BEGIN DATA FOR THIS TASK
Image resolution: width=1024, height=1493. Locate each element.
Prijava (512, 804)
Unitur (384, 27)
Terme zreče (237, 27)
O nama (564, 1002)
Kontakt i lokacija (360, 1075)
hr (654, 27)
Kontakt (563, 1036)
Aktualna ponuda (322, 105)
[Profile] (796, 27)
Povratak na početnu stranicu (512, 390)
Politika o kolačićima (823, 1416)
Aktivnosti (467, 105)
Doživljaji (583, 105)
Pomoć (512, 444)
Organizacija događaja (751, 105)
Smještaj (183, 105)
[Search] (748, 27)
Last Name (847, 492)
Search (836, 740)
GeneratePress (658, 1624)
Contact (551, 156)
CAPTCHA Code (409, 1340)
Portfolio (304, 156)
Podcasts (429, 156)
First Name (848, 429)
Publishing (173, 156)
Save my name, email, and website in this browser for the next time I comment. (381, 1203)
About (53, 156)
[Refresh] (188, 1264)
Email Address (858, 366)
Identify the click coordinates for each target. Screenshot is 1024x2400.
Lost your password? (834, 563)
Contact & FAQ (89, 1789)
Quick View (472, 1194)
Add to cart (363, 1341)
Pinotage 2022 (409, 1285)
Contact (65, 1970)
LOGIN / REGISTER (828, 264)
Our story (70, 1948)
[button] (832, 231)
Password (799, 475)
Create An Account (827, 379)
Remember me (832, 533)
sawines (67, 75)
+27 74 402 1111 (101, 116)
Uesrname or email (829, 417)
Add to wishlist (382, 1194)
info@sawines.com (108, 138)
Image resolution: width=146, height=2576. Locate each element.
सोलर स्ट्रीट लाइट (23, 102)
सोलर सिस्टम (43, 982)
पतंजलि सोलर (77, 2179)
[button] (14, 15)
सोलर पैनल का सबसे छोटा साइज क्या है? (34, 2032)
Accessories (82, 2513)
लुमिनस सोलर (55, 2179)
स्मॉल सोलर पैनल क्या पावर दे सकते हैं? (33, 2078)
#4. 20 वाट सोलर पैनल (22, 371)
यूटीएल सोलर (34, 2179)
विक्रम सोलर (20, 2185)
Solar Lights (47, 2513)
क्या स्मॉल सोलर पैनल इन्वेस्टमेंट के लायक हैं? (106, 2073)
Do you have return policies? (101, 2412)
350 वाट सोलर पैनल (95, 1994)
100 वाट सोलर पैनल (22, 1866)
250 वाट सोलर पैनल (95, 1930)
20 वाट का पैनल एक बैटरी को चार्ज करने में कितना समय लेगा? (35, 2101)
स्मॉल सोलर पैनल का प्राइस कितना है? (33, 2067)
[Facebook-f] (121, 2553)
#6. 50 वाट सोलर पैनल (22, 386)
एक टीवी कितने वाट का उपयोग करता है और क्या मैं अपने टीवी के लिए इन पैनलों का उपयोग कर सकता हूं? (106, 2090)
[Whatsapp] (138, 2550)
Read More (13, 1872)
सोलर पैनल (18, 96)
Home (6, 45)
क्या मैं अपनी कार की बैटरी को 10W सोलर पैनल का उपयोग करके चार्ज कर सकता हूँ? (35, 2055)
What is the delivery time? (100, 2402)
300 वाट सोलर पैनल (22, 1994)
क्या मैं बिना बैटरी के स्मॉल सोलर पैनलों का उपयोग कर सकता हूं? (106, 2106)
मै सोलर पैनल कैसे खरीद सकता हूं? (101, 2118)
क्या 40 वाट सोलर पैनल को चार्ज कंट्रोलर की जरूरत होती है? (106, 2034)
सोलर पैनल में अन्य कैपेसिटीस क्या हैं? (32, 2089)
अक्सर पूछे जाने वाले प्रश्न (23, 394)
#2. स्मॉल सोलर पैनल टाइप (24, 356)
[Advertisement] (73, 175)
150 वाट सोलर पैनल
END DATA FOR THIS TASK
AIM OF THE EXERCISE: Look over the records. Copy the lines that include the word "Image".

RESULT OF THIS TASK:
Image resolution: width=1024, height=1493. Locate each element.
Image resolution: width=146, height=2576. Locate each element.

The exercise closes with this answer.